---------- Given data

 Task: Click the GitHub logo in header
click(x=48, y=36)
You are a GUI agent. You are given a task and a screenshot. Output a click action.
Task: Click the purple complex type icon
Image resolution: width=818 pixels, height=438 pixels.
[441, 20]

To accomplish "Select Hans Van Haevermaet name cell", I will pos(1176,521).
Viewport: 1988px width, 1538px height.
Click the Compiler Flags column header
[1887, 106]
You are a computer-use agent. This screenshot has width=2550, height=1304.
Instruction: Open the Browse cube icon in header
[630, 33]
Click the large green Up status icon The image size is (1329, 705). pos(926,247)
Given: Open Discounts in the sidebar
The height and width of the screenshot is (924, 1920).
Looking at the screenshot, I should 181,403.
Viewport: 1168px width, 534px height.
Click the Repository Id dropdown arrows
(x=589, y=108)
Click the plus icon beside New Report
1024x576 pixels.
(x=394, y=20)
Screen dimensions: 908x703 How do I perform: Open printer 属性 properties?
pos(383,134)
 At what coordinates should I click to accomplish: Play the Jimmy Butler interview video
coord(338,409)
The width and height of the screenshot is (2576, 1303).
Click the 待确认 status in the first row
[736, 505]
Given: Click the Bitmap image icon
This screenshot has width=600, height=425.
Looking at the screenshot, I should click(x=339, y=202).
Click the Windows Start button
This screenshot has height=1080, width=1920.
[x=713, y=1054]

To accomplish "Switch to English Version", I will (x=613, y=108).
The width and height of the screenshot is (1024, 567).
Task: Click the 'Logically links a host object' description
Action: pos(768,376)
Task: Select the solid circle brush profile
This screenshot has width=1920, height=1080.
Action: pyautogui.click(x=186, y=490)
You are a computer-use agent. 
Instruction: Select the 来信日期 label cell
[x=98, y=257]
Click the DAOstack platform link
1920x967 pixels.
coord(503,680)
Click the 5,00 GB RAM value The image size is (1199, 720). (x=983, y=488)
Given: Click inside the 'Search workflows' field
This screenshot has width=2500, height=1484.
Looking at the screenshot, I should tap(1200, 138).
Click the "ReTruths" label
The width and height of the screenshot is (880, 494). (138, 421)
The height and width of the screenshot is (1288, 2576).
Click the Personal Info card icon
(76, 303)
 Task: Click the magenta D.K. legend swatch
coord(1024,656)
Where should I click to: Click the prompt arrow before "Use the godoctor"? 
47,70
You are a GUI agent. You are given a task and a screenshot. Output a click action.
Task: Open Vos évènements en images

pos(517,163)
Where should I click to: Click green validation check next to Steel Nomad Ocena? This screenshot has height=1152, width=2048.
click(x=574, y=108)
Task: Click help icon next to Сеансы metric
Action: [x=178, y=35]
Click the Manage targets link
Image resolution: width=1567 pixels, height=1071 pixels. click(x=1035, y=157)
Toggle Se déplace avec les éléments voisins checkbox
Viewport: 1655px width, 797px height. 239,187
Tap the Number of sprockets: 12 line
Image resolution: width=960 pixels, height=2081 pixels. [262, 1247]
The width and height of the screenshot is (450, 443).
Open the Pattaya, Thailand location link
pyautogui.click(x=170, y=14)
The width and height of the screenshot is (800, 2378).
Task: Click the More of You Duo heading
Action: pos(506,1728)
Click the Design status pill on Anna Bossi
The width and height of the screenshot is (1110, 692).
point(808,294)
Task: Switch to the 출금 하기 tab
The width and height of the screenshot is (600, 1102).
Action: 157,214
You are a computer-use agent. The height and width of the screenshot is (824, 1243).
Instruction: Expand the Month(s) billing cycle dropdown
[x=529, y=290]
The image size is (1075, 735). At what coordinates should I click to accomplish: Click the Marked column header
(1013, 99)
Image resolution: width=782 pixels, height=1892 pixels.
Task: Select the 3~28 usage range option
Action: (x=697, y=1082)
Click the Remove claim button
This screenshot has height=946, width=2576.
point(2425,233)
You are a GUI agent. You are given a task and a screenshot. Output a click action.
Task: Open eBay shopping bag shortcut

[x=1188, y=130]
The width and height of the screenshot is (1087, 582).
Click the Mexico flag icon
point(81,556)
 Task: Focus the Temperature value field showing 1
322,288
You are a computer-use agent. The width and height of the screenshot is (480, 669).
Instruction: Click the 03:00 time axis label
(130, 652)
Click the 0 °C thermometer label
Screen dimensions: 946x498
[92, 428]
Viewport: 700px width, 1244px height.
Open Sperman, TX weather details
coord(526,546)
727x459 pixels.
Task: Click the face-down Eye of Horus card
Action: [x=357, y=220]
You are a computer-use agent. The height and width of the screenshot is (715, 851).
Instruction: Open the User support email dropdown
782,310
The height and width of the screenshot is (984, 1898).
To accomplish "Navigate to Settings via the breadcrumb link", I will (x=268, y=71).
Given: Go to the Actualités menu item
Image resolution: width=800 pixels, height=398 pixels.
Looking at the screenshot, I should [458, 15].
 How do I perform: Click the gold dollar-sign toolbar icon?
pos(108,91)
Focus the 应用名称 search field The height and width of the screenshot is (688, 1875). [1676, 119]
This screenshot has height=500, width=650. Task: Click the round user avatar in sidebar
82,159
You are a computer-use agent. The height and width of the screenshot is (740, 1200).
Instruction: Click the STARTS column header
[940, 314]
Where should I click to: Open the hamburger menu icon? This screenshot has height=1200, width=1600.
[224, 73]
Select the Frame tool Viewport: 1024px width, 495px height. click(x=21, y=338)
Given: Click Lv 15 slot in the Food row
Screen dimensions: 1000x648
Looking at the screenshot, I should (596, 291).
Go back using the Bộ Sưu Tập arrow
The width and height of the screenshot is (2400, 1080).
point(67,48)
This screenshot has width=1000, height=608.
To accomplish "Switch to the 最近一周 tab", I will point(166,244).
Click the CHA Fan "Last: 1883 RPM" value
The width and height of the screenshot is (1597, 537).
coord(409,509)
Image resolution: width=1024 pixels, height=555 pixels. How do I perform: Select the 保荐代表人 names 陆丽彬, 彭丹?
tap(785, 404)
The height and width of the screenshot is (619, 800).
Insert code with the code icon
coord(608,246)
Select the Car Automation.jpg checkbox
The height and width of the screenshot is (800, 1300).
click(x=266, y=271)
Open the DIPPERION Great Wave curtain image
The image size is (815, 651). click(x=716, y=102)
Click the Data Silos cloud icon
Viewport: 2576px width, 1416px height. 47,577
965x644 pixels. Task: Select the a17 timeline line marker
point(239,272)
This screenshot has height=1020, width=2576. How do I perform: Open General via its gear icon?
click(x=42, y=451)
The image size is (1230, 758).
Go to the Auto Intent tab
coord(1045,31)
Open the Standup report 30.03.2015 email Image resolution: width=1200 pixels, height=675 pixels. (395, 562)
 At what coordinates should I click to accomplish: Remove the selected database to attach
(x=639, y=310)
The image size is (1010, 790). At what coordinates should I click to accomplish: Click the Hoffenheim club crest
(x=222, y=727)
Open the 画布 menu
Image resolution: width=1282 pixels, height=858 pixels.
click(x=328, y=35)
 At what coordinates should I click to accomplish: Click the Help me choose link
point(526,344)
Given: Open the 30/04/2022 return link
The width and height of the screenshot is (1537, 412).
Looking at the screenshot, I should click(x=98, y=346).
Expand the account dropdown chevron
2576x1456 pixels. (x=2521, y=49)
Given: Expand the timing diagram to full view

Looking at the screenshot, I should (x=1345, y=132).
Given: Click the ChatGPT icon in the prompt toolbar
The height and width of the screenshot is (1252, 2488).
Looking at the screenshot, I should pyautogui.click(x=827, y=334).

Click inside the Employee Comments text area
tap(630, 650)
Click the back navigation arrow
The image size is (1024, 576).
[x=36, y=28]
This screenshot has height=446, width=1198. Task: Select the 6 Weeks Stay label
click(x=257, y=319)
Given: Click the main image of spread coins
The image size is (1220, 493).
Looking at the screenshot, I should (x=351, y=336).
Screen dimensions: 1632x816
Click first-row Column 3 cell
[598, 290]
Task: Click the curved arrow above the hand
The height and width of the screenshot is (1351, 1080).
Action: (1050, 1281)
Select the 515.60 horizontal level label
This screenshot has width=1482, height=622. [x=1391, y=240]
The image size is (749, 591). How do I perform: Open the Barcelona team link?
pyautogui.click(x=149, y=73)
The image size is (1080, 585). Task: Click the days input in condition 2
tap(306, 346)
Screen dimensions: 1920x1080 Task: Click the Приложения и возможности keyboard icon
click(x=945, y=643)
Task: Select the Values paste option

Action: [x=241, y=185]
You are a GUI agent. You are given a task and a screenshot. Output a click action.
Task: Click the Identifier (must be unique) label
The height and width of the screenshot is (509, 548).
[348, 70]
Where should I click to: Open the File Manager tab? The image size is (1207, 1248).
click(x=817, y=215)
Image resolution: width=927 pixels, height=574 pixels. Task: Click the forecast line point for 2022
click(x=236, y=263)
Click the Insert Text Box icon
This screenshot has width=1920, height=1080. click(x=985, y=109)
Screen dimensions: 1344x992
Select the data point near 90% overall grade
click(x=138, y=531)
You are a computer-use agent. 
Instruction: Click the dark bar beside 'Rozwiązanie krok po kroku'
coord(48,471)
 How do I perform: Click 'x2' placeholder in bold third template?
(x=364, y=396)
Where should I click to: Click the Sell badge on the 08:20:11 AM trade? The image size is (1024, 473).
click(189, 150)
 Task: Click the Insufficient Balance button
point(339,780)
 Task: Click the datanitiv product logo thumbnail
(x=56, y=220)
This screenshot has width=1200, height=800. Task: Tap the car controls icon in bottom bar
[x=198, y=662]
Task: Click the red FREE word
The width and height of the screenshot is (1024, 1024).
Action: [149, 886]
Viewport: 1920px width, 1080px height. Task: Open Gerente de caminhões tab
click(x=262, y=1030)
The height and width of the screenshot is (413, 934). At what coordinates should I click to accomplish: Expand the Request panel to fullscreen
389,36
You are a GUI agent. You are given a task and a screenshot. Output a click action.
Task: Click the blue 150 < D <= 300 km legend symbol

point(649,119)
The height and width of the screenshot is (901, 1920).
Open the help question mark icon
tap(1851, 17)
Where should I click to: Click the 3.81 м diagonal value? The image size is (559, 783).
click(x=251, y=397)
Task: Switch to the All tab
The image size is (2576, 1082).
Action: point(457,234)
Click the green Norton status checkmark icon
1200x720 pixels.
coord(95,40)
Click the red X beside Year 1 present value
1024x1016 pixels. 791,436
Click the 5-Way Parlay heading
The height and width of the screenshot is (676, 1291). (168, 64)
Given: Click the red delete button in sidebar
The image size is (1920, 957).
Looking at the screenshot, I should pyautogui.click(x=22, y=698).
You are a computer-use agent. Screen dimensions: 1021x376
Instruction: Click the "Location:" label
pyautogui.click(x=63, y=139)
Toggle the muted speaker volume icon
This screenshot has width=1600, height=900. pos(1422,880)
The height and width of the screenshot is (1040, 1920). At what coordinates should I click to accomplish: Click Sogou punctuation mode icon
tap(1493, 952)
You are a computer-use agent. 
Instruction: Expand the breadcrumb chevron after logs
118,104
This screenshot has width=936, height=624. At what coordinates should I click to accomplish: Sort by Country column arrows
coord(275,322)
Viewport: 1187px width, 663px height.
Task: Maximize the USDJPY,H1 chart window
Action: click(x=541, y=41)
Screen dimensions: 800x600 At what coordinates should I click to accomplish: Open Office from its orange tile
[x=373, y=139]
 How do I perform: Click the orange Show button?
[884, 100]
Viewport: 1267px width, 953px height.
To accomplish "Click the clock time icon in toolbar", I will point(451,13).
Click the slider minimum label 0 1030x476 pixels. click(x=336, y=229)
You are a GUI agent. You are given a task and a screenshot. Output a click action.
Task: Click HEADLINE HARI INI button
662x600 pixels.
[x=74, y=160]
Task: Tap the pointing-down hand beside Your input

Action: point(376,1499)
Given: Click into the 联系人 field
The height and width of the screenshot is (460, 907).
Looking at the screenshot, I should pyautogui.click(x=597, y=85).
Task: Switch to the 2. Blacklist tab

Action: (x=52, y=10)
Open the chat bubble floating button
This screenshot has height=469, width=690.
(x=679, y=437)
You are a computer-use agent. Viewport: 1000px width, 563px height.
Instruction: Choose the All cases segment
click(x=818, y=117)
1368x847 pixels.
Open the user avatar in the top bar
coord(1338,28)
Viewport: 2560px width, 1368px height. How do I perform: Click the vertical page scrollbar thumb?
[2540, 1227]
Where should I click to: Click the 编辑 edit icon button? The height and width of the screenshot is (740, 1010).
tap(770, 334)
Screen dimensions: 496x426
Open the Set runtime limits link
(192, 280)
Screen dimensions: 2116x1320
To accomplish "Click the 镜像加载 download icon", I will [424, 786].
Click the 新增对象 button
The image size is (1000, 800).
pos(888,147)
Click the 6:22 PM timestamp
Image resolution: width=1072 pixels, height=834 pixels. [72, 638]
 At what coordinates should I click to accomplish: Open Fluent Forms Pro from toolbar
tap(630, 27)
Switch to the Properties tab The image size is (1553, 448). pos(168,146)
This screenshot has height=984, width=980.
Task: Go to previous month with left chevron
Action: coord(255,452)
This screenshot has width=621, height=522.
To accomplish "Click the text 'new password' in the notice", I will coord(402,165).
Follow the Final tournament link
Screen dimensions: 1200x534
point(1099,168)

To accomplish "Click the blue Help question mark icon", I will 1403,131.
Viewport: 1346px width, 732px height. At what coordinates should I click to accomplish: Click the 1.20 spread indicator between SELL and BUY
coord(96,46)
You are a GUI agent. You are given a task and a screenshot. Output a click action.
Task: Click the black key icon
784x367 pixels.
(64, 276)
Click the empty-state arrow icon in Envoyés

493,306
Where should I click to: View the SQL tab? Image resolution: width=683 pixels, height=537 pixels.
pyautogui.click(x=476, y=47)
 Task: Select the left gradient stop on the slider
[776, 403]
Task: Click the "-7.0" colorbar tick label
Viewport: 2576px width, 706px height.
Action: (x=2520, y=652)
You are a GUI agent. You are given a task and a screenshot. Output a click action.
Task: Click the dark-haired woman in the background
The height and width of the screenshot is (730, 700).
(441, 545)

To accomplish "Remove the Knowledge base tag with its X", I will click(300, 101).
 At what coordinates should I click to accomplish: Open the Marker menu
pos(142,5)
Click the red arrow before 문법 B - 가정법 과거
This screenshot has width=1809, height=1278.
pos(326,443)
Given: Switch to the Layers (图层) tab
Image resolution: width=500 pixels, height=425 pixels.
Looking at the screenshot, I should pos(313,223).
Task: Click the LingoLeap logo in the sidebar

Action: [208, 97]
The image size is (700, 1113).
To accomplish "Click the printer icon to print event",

--------------------

What this task involves:
Copy the records exactly as they appear, starting at the line that contains "965x644 pixels. Task: Select" and ending at the line that contains "Looking at the screenshot, I should click(x=98, y=346).", with both of those lines included.

Complete output:
965x644 pixels. Task: Select the a17 timeline line marker
point(239,272)
This screenshot has height=1020, width=2576. How do I perform: Open General via its gear icon?
click(x=42, y=451)
The image size is (1230, 758).
Go to the Auto Intent tab
coord(1045,31)
Open the Standup report 30.03.2015 email Image resolution: width=1200 pixels, height=675 pixels. (395, 562)
 At what coordinates should I click to accomplish: Remove the selected database to attach
(x=639, y=310)
The image size is (1010, 790). At what coordinates should I click to accomplish: Click the Hoffenheim club crest
(x=222, y=727)
Open the 画布 menu
Image resolution: width=1282 pixels, height=858 pixels.
click(x=328, y=35)
 At what coordinates should I click to accomplish: Click the Help me choose link
point(526,344)
Given: Open the 30/04/2022 return link
The width and height of the screenshot is (1537, 412).
Looking at the screenshot, I should click(x=98, y=346).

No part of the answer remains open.